Managing Wendy’s bipolar disorder requires a multimodal approach. Pharmacologically, mood stabilizers such as lithium or valproate are first-line treatments due to their efficacy in preventing manic episodes and reducing impulsivity (Geddes & Miklowitz, 2013). Antipsychotics like olanzapine or risperidone may be added acutely, especially during manic episodes, to control psychosis and agitation. Given her substance use, adjunctive treatments with naltrexone or acamprosate, along with intensive substance use counseling, are recommended to address addiction issues (Kampman et al., 2014).

Psychotherapy components should include cognitive-behavioral therapy (CBT) to improve mood regulation, relapse prevention, and coping strategies (Scott & Colton, 2015). Psychoeducation about bipolar disorder helps develop medication adherence and early warning signs recognition. Family therapy can engage her support system, vital in managing bipolar disorder (Miklowitz et al., 2014). Additionally, case management and social support services can assist with her unemployment and legal issues, aiming for social stability.

Diagnostic testing to exclude medical causes of mood symptoms, such as thyroid function tests, complements pharmacologic management. Regular monitoring of medication levels, renal and hepatic function, and metabolic parameters is essential, especially with polypharmacy. Continuous assessment using standardized scales guides treatment adjustments and tracks symptom evolution.

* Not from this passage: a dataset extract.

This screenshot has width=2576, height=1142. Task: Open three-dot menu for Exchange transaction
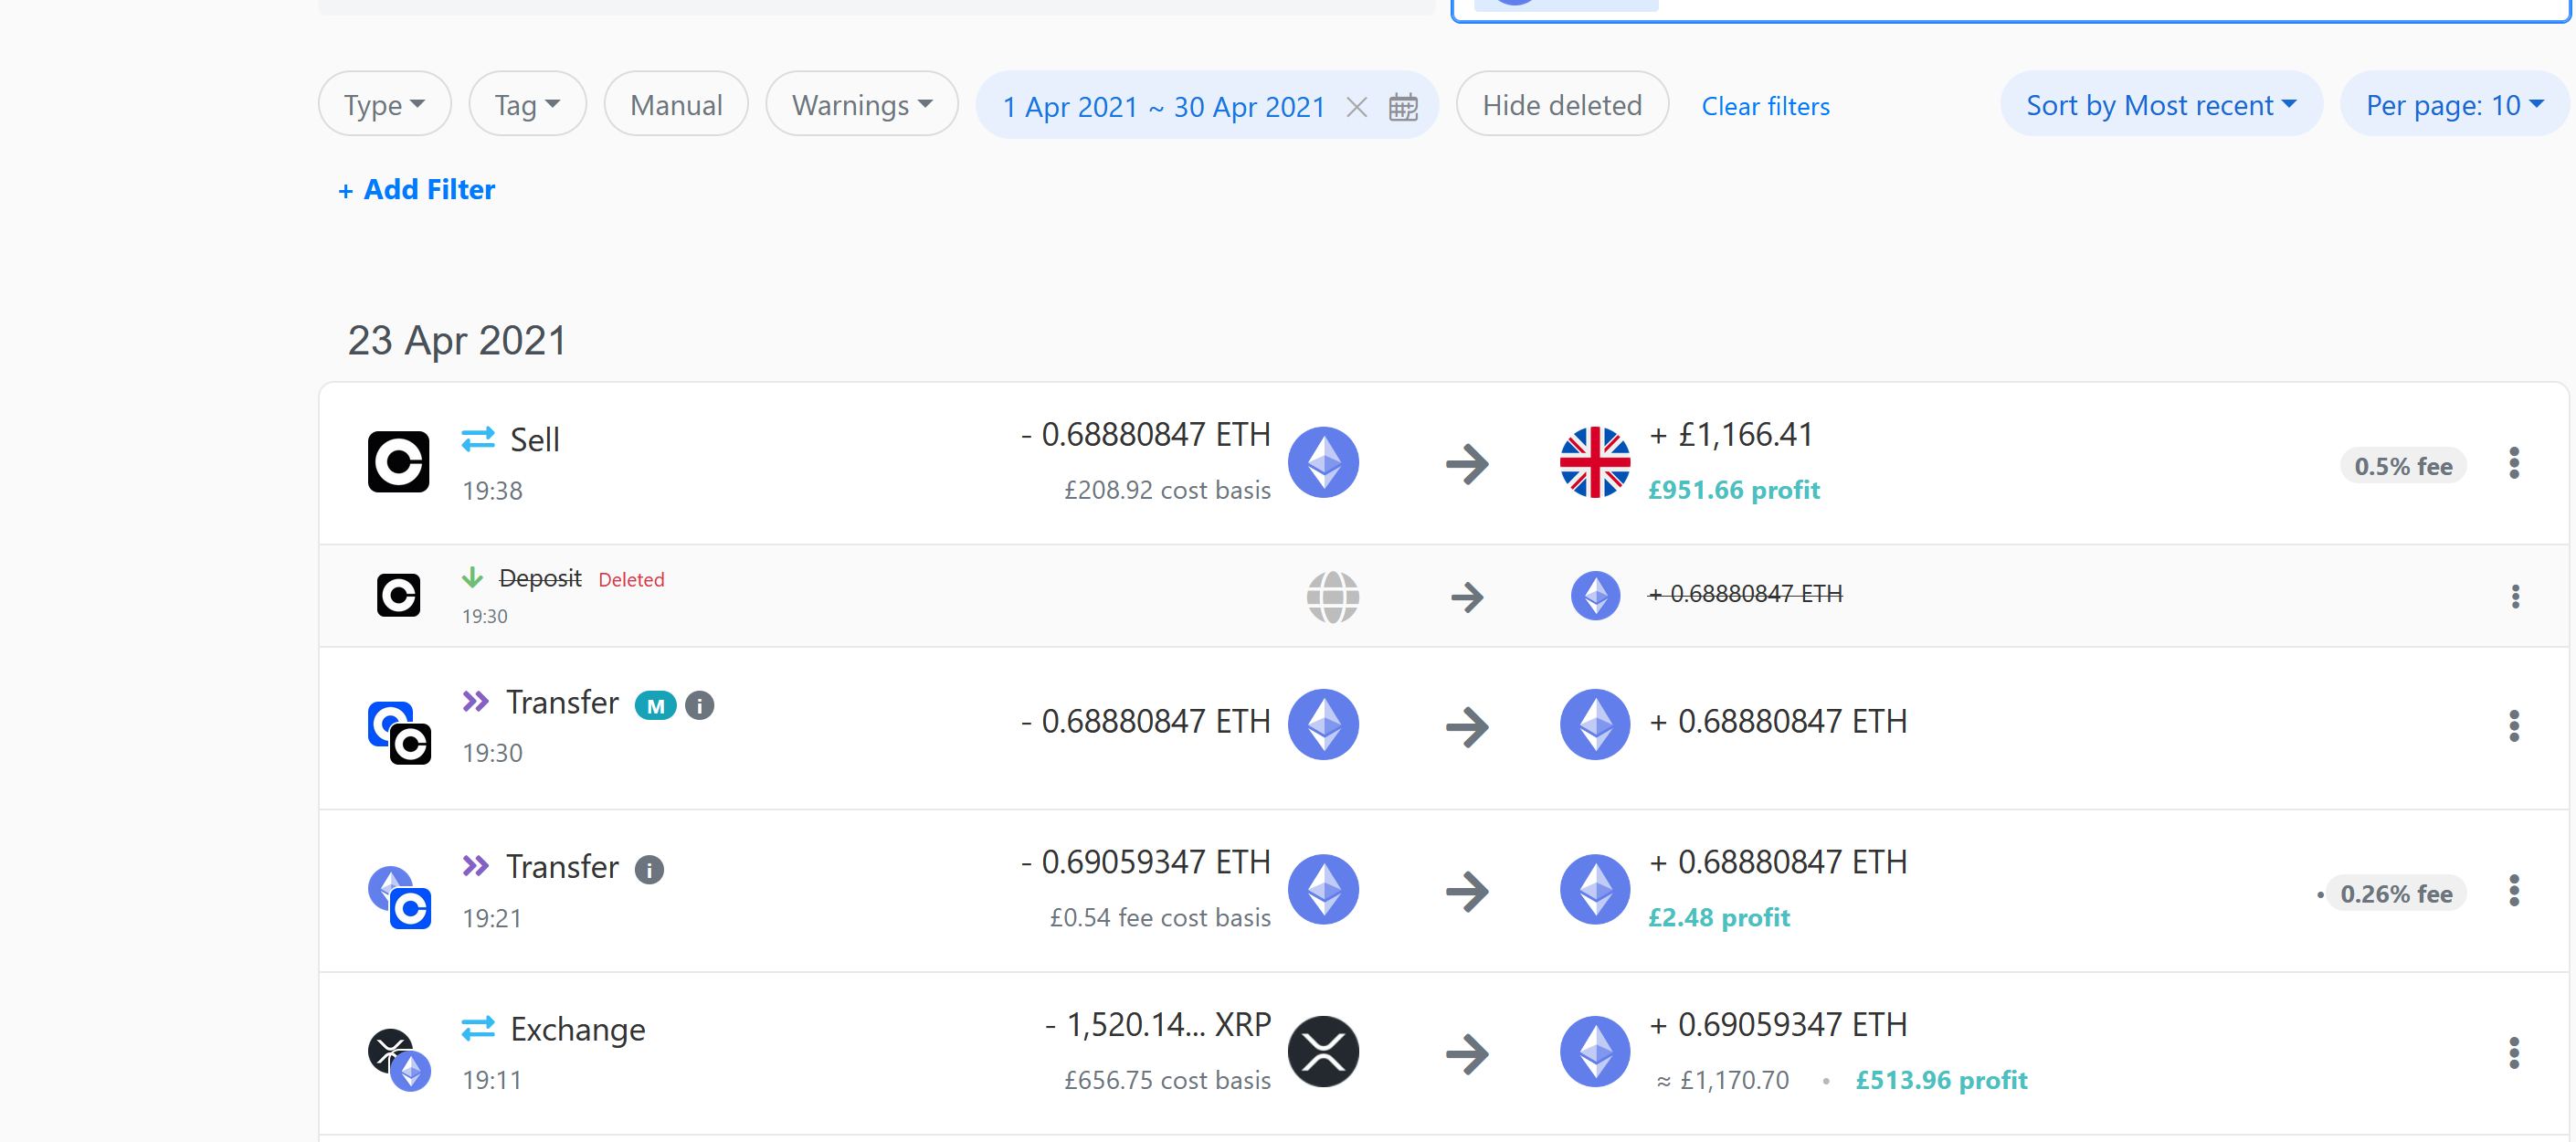(x=2513, y=1052)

Guidelines for assessment and treatment

Standard guidelines from authoritative bodies such as the American Psychiatric Association (2013) suggest a comprehensive assessment that includes detailed psychiatric history, substance use evaluation, family history, and collateral information. Pharmacological treatment should aim for mood stabilization, toxicity monitoring, and managing comorbid conditions such as substance use disorder. Psychotherapy and psychoeducation are integral, promoting medication adherence and relapse prevention. Coordinating care with multidisciplinary teams ensures holistic management. Regular follow-up appointments to reassess symptoms, medication side effects, and psychosocial functioning are critical components of ongoing care (Yatham et al., 2018).

References

  • American Psychiatric Association. (2013). Diagnostic and statistical manual of mental disorders (5th ed.).
  • Calabrese, J. R., et al. (2014). The role of thyroid function in bipolar disorder. Bipolar Disorders, 16(7), 631-646.
  • First, M. B., et al. (2015). Structured Clinical Interview for DSM-5 Disorders (SCID-5). American Psychiatric Publishing.
  • Geddes, J. R., & Miklowitz, D. J. (2013). Treatment of bipolar disorder. The Lancet, 381(9878), 1672–1682.
  • Kampman, K., et al. (2014). Pharmacotherapy for co-occurring alcohol and drug use disorders. Journal of Addictive Diseases, 33(4), 315–324.
  • Miklowitz, D. J., et al. (2014). Family-focused treatment for bipolar disorder: A review of the literature. Journal of Clinical Psychiatry, 75(5), 463–471.
  • Scott, J., & Colton, C. (2015). Cognitive-behavioral therapy for bipolar disorder. Journal of Affective Disorders, 174, 662-668.
  • Yatham, L. N., et al. (2018). Canadian Network for Mood and Anxiety Treatments (CANMAT) and International Society for Bipolar Disorders (ISBD) guidelines for the management of patients with bipolar disorder. Bipolar Disorders, 20(2), 97–170.